Hi I’m Clock Copilot
Set up an alarm at 7:53 am? Statistically this when most people wake up.
No
Set a 8:00:85 timer? To make you feel better about your dead grandma?
No
*Sets an 2:30 am timer anyway
im clock copilot and I will never gonna give you up every morning at 05:00 am from now on
After copilot was put into notepad I believe it
“Hello, I’m your AI chat companion that consumes mass amounts of energy to help consult you on what time you should wake up to be efficient with your energy and time, how may I help?”
What do you think this update is for?
Replacing some code/bug that‘s been present since xp probably would be my second guess.
I’m still waiting(but not really) for them to fix the rdp app(msstore) but instead they killed it and now we have the „windows app“. What the fuck is even that backwards nondescript name.
Lol, waiting for Microsoft to fix things? Oh boy, your gonna be waiting awhile.

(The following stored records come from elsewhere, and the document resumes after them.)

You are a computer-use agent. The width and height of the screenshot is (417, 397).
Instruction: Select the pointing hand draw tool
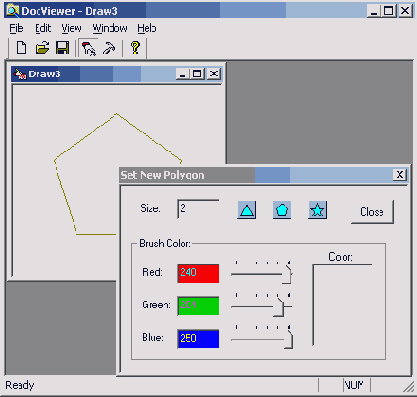coord(88,48)

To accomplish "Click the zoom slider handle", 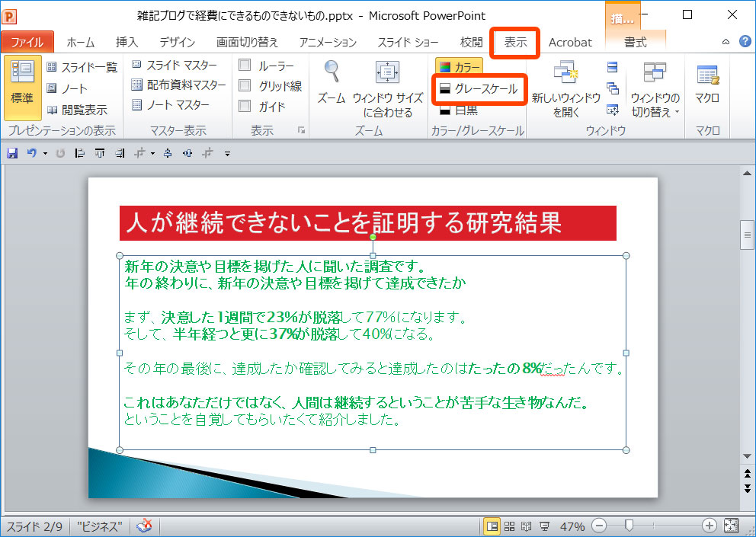I will click(629, 526).
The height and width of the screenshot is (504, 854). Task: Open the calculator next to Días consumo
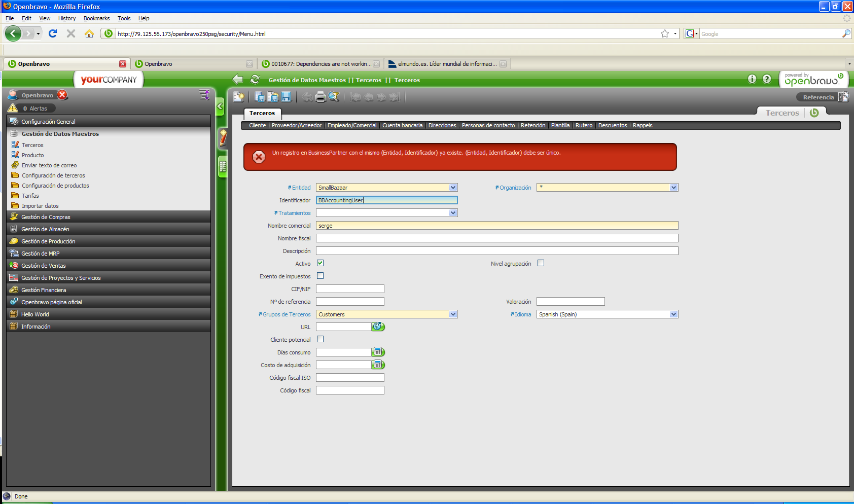coord(378,352)
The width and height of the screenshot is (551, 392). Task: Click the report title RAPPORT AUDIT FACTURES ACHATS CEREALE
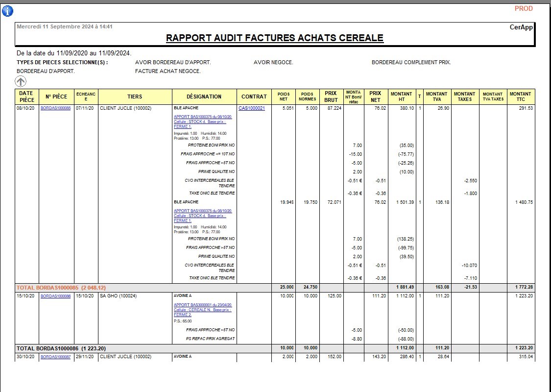(274, 38)
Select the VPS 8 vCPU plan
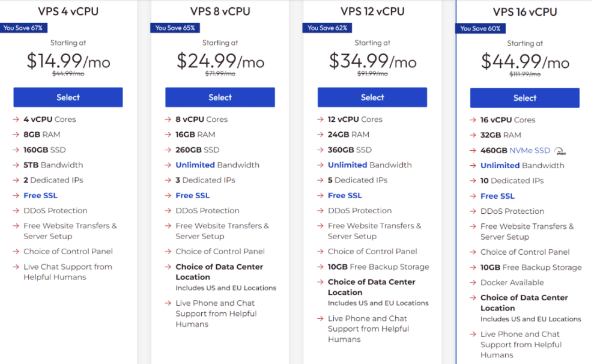The width and height of the screenshot is (615, 364). (x=220, y=97)
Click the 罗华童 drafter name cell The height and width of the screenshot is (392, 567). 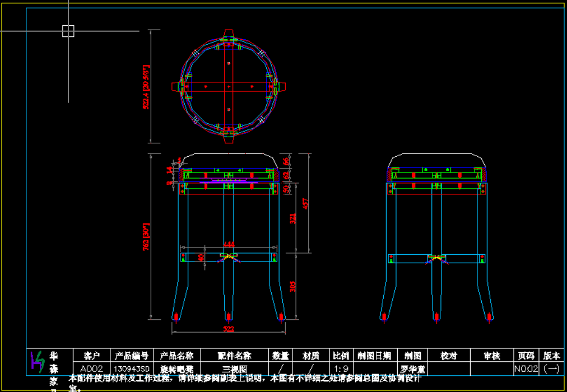(x=412, y=369)
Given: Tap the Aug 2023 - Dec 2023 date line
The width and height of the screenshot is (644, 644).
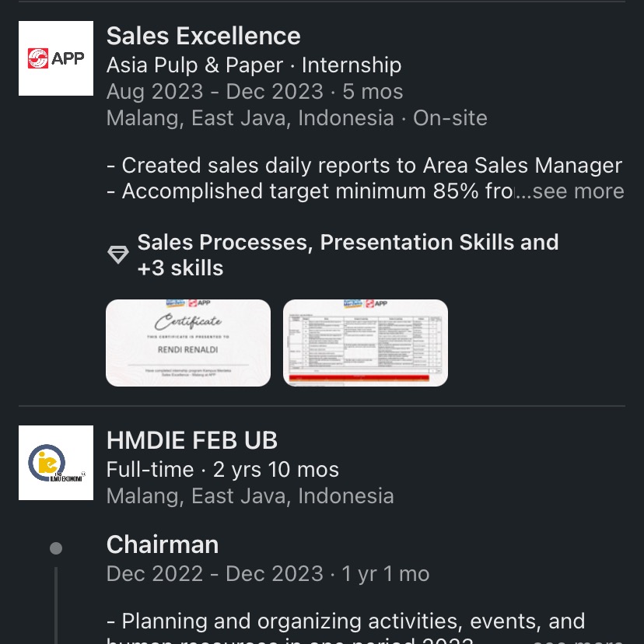Looking at the screenshot, I should tap(254, 92).
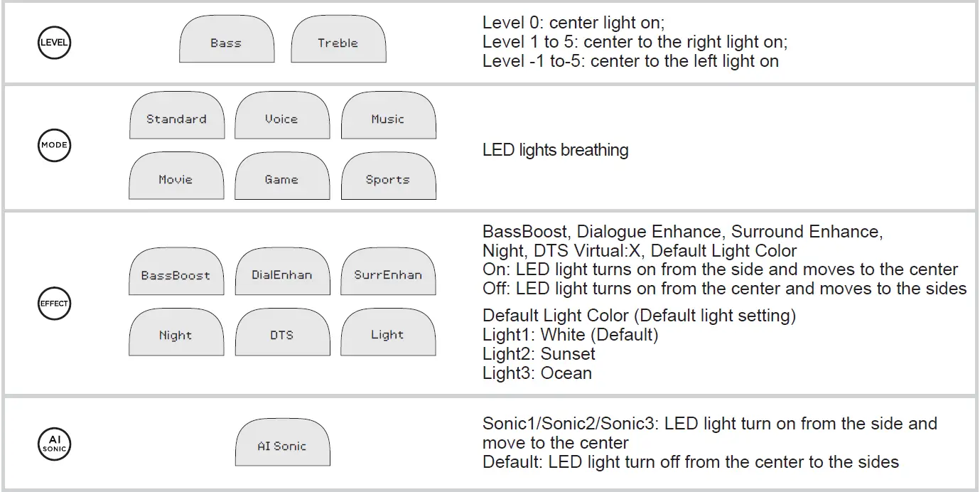This screenshot has width=980, height=492.
Task: Enable the DTS effect
Action: tap(282, 333)
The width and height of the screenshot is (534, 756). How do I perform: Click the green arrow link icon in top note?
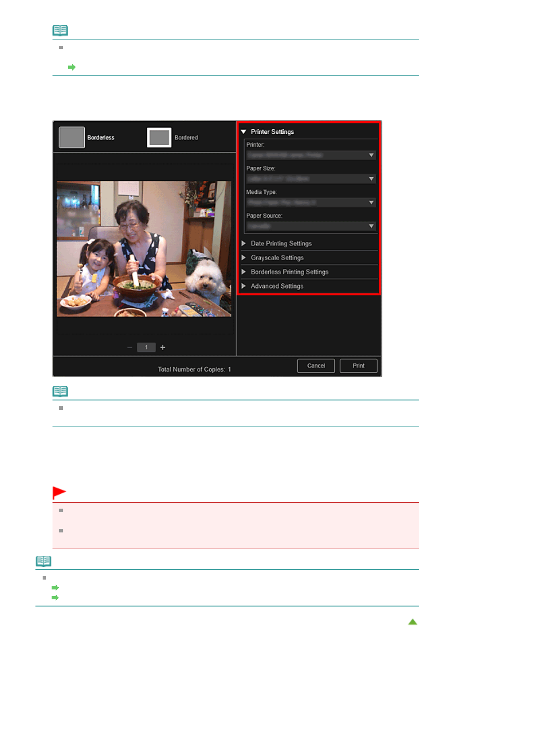click(x=72, y=67)
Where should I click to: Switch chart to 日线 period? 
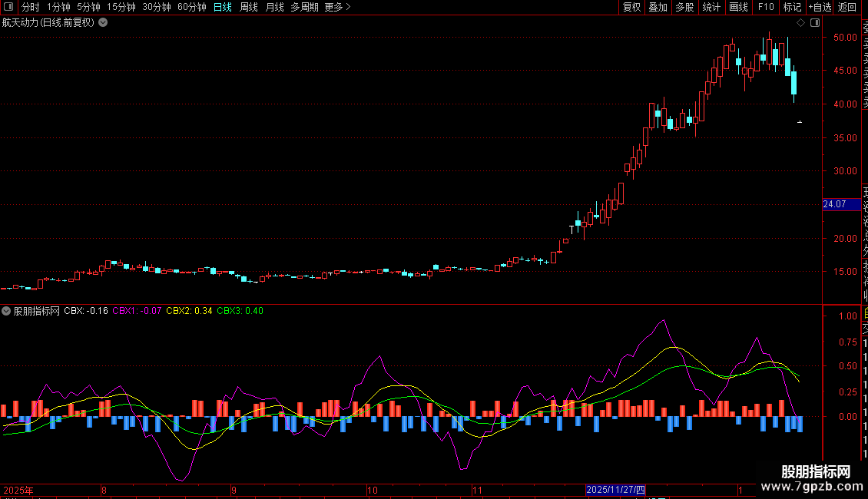coord(223,7)
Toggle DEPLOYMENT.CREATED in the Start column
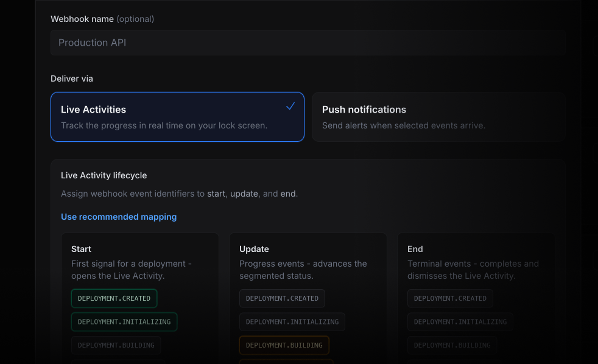The image size is (598, 364). (x=114, y=298)
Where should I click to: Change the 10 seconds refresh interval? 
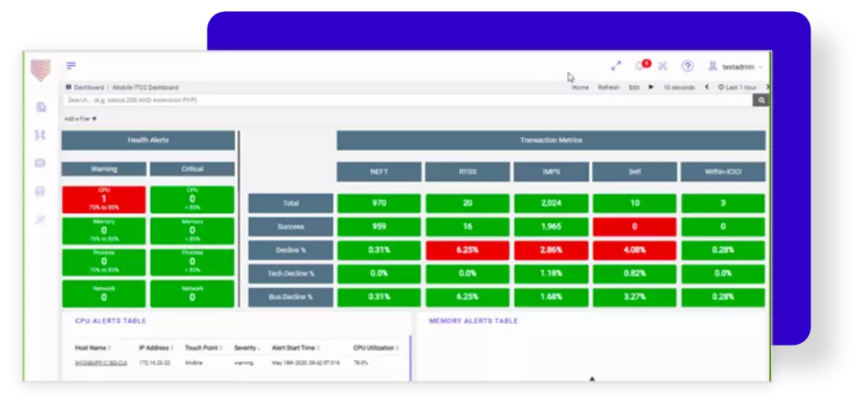[678, 87]
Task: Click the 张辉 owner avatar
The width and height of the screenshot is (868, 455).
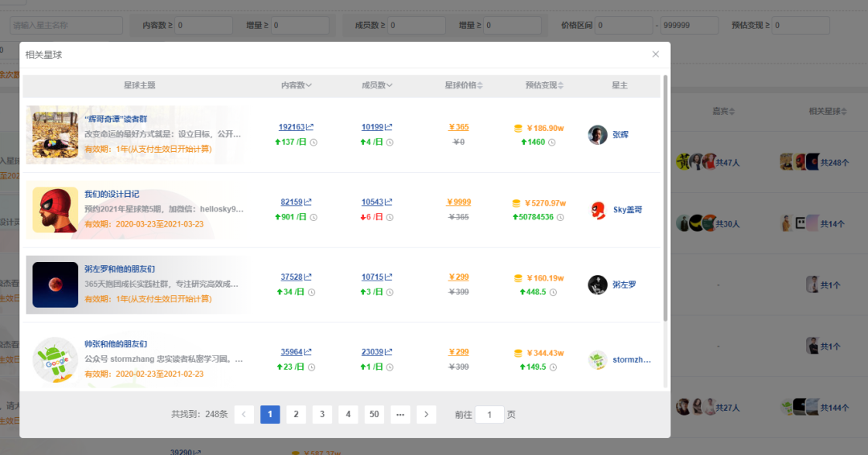Action: [x=597, y=134]
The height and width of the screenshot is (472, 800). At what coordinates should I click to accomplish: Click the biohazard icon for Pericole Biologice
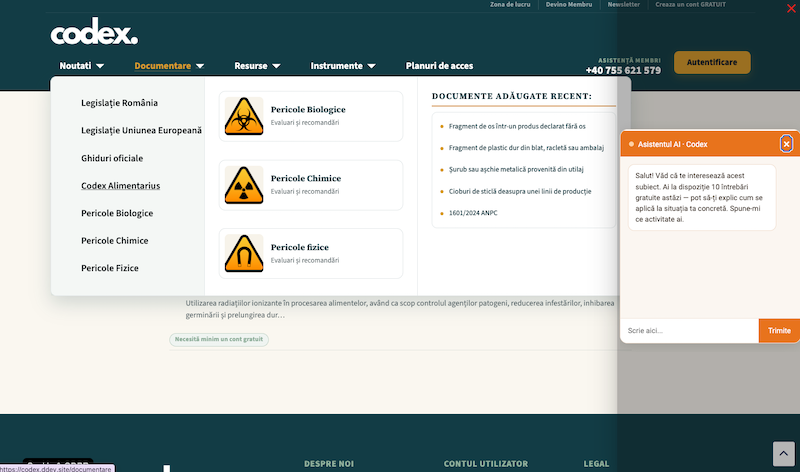[x=244, y=116]
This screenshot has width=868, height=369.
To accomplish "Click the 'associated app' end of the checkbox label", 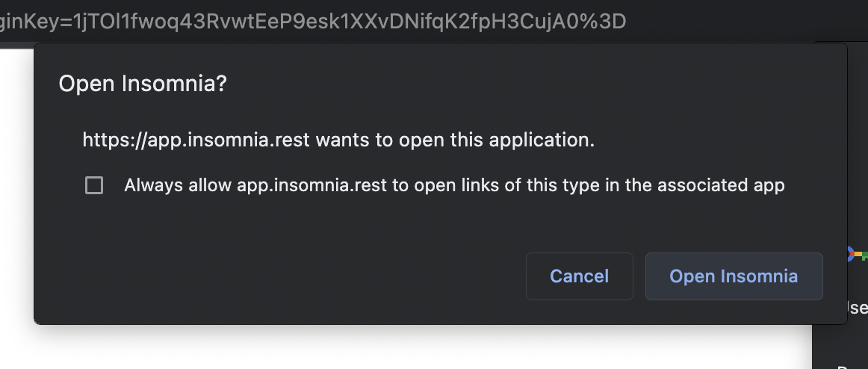I will coord(722,185).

I was kinda hoping for the last 2 years. at my most recent ex workplace we had to manually apply every update (website basically) via rdp/teamviewer or whatever. So it would’ve been relatively nice to use the rdp tool which allows you to group and save your connections, if it wasn’t for the simple fact, that this application would crash your system‘s Explorer every time meaning you can’t copy shit. So i checked again and again and sure enough instead of fixing this one not that minor bug, they completely abandoned the application in favor of the windows app which our system administrator would’ve had to configure first, so it would not work at all. Thankfully I don’t have to cosplay as a ci anymore so all things considered nah I’ve stopped waiting for anything from ms. As you said it’s not worth it.
Good old MS, nothing like ignoring your costumers for decades.
llm counting the seconds for you lmao
And why the fuck is windows always “preparing” to do something!? Are you generating a record of my activities to phone home with? Just do the damn thing!

Well, downloading maybe. But it should just say fuckin downloading!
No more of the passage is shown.